Driemaal met een boratwerker getrouwd
Bij de uitgifte van de erven in dit gebied, in 1616, kocht de bleker Nanning Cornelisz drie erven (2 breed en 1 langwerpig) bij de Reestraat. Een bleker was iemand die zich bezighield met het bleken of reinigen van linnen, lijkwaden, garens en kleding. De uit vlas vervaardigde linnen garens en geweven linnen stoffen werden gebleekt om ze aantrekkelijker te maken.
Op de ondiepe erven plaatste de bleker een dwarshuis. Het erf werd in 1616 gelijk doorverkocht aan Philip de la Ruelle, een Zuid- Nederlandse immigrant en boratwerker. In 1617 wordt zijn weduwe Marie Petit eigenaar. Zij komt uit Valenciennes. De textielstad Valenciennes is een Noord-Franse stad gelegen aan de rivier Schelde. Het kant uit deze stad werd Valenciennekant genoemd. Het was een vorm van kloskant, dat in de 16e eeuw in het toen Nederlandse Valenciennes gemaakt werd. Het werd gebruikt om jurken, blouses, nachtjaponnen, lakens en slopen af te werken. Toen het kant tegen het einde van de 19e eeuw uit de mode verdween, betekende dat een grote terugval.

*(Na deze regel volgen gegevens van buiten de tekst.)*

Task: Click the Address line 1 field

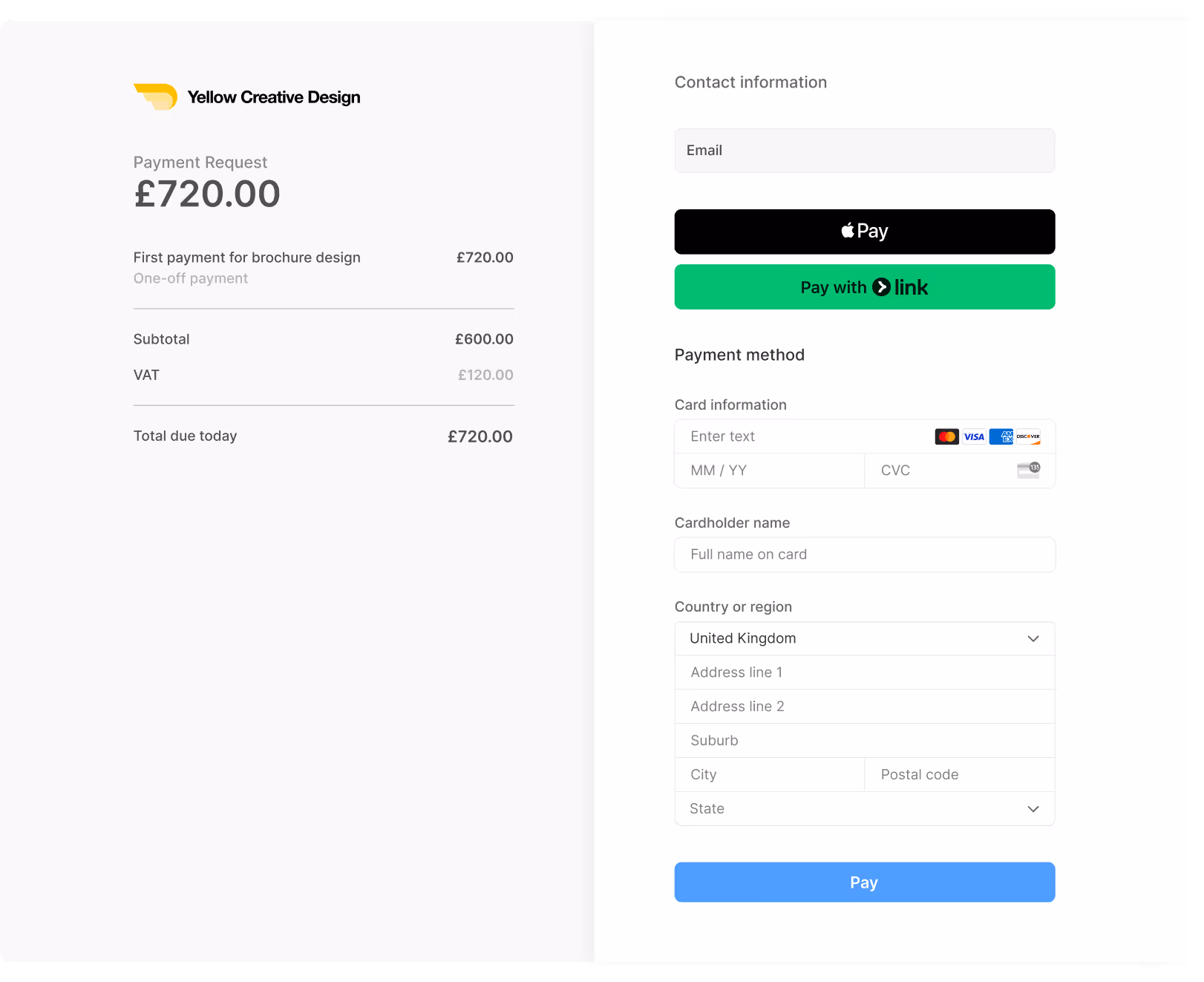Action: pos(864,672)
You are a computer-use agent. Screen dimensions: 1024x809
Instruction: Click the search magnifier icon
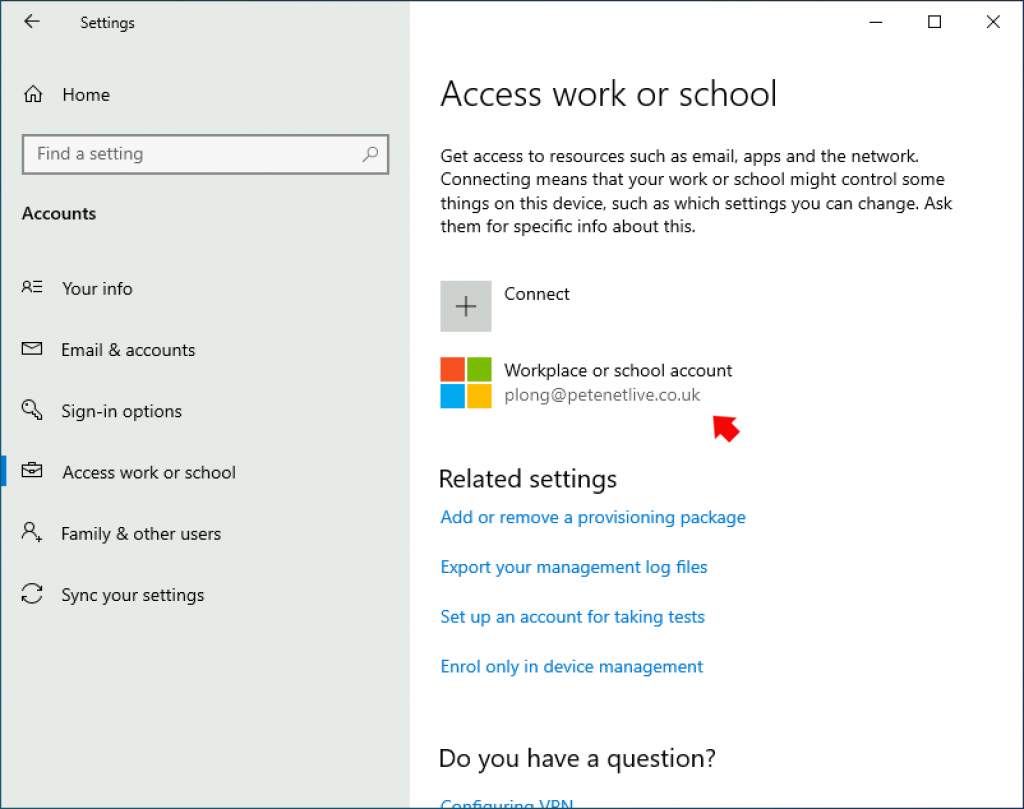(x=370, y=154)
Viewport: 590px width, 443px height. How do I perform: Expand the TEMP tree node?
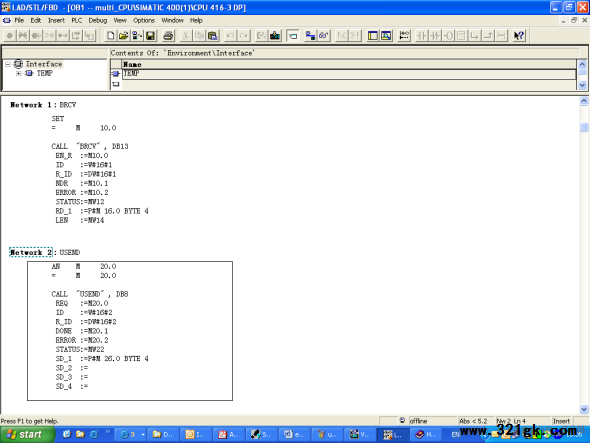click(x=18, y=73)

Marie Petit trouwt in 1618 opnieuw, nu met Michel Louigny, caffatier. (Een Caffawerker was iemand die met de stof Caffa, (een zijden weefsel van gebeeld of gebloemd fluweel) werkte. Ook deze man overlijdt, en vervolgens trouwt ze in 1619 met Jean Rogé die, net als haar 1e man Philippe, boratwerker is. En in 1624 trouwt ze, wederom weduwe, met een derde boratwerker; Pierre d’ Assonville.
Drie identieke panden
Omstreeks 1645 werd het huis eigendom van Willem Cornelisz en daarna was het huis in bezit van de timmergezel/houtkoper Pieter Cornelisz Rosevelt (1604-1648) gekomen, die het ondiepe huis liet afbreken, en het vrijgekomen erf met drie identieke panden volbouwde, met gemeenschappelijke muren en goten. Deze waren in 1646 gereed. Het middelste huis was nummer 335. Het had een hoog voorhuis achter de houten pui.

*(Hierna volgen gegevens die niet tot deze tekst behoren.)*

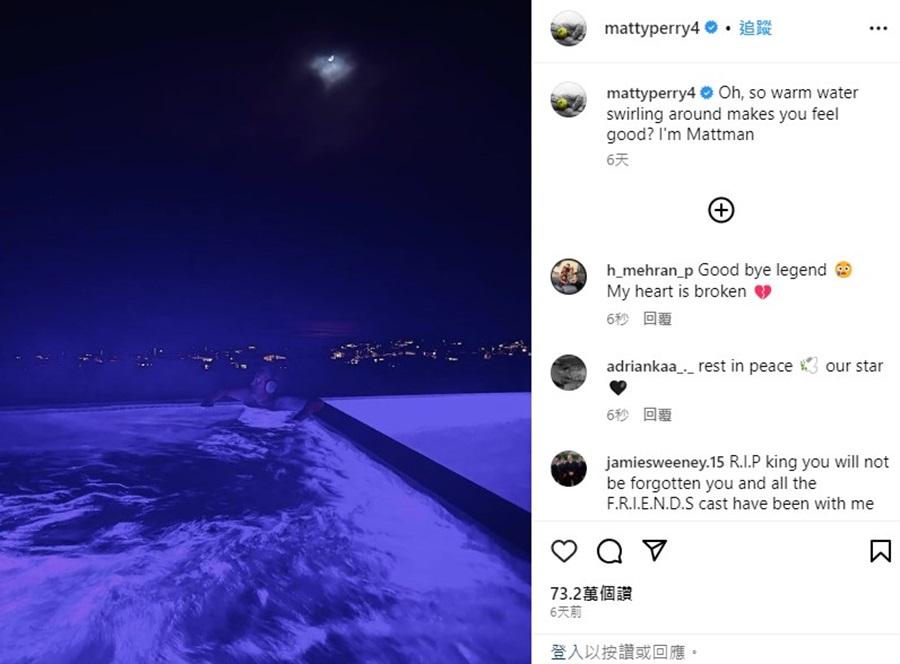Share the post via paper plane icon
The width and height of the screenshot is (900, 664).
point(654,550)
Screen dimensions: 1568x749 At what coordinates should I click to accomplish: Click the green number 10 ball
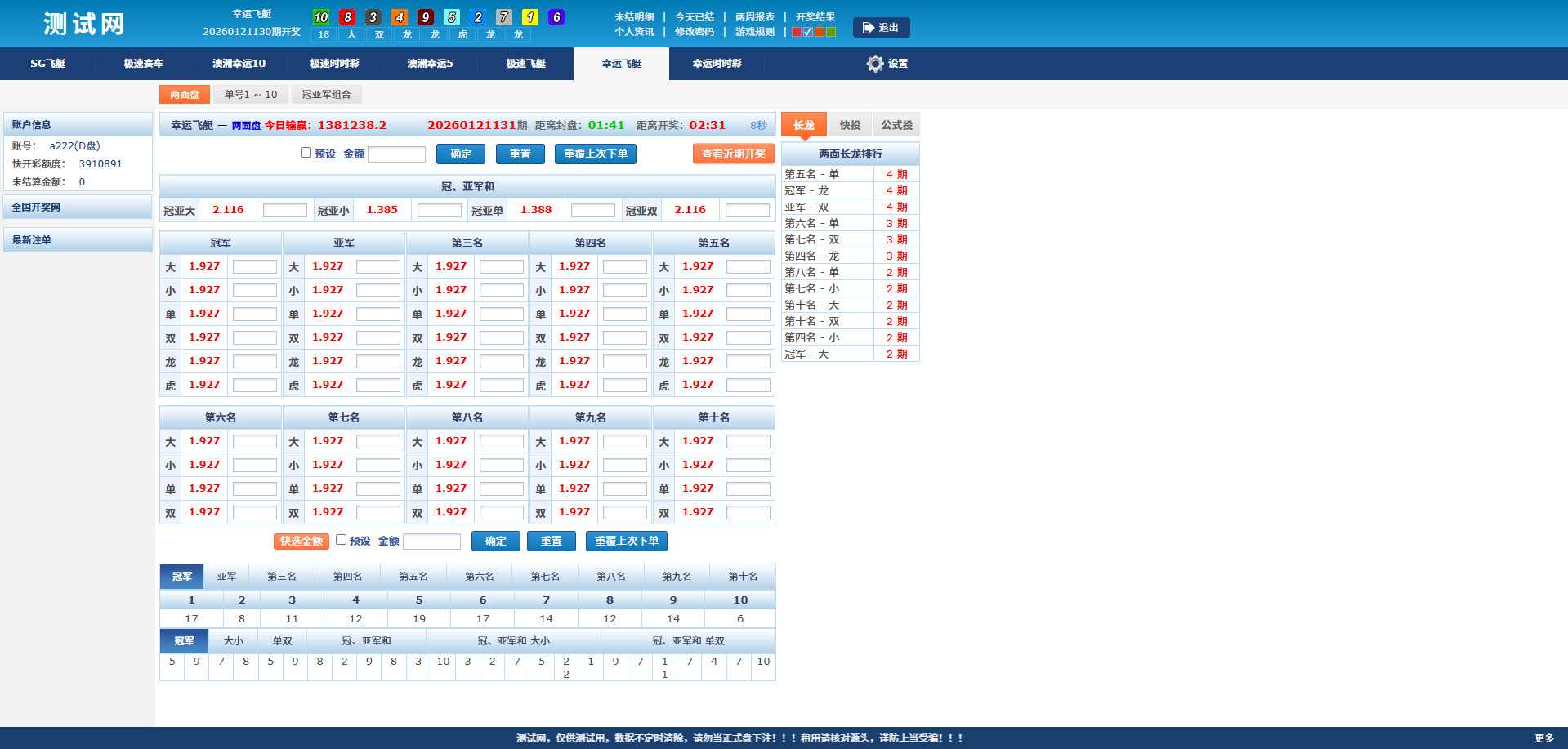point(321,17)
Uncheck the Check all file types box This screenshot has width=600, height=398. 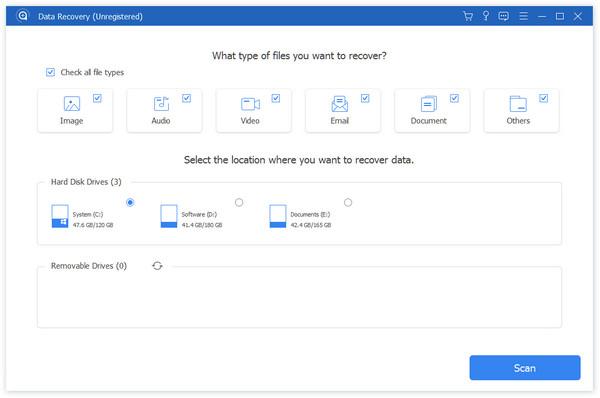click(x=50, y=72)
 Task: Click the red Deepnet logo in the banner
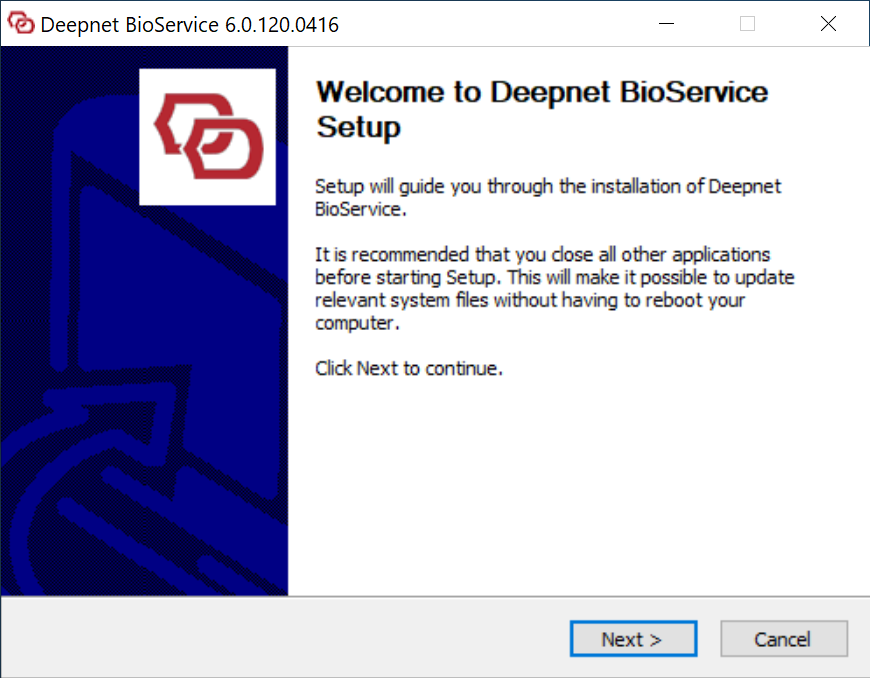coord(208,135)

In 1653 erven de twee minderjarige kinderen (Dirck 8 jaar en Tytge 6 jaar) van Pieter en zijn vrouw Giertge Dircx Daems de drie huizen Prinsengracht 333, 335 en 337, naast nog enkele andere huizen. In 1668 is er scheiding van de boedel en wordt zoon Dirck Rosevelt eigenaar van 333 en 335 en Tytge van nummer 337. In 1668 trouwt Dirck met Engeltje Fabricius. Het huis wordt in 1674 verkocht als Dirck Rosevelt in Spanje verblijft. In 1742 is de zijdereder (zijdefabrikant) Jac. Smit bewoner van het huis, hij heeft een dienstbode.

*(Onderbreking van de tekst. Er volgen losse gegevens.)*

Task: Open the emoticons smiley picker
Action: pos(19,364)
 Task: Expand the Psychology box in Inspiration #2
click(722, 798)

In de 19e eeuw kreeg het huis een rechte kroonlijst en werd daarbij ook het dakvenster omhoog gebracht. Het 17e eeuwse huis van de timmergezel Pieter Cornelisz Rosevelt bleef echter verder grotendeels in stand.
Beschrijving nummer 337, maar gelijkend op 333 en 335
Het huis is 3,5 meter breed. Achter in het voorhuis was rechts de spiltrap gelegen, waarlangs men na tien treden de insteek boven de binnenhaard kon bereiken. Na nog weer drie treden kwam men in het hangkamertje, waarin – evenals in de insteek boven de binnenhaard- een bedstede was geplaatst en waar de spiltrap naar de eerste verdieping begon. Op de verdieping had de achterkamer een stookplaats. De beide andere huizen hadden een volledige insteek in het voorhuis. Het ontbreken daarvan in nummer 337 doet de functie van een winkel in het voorhuis vermoeden. De keuken was in het achterhuisje ondergebracht. Daaronder lag een provisiekeldertje en een spiltrap ging vandaar naar een meidenkamertje op zolder.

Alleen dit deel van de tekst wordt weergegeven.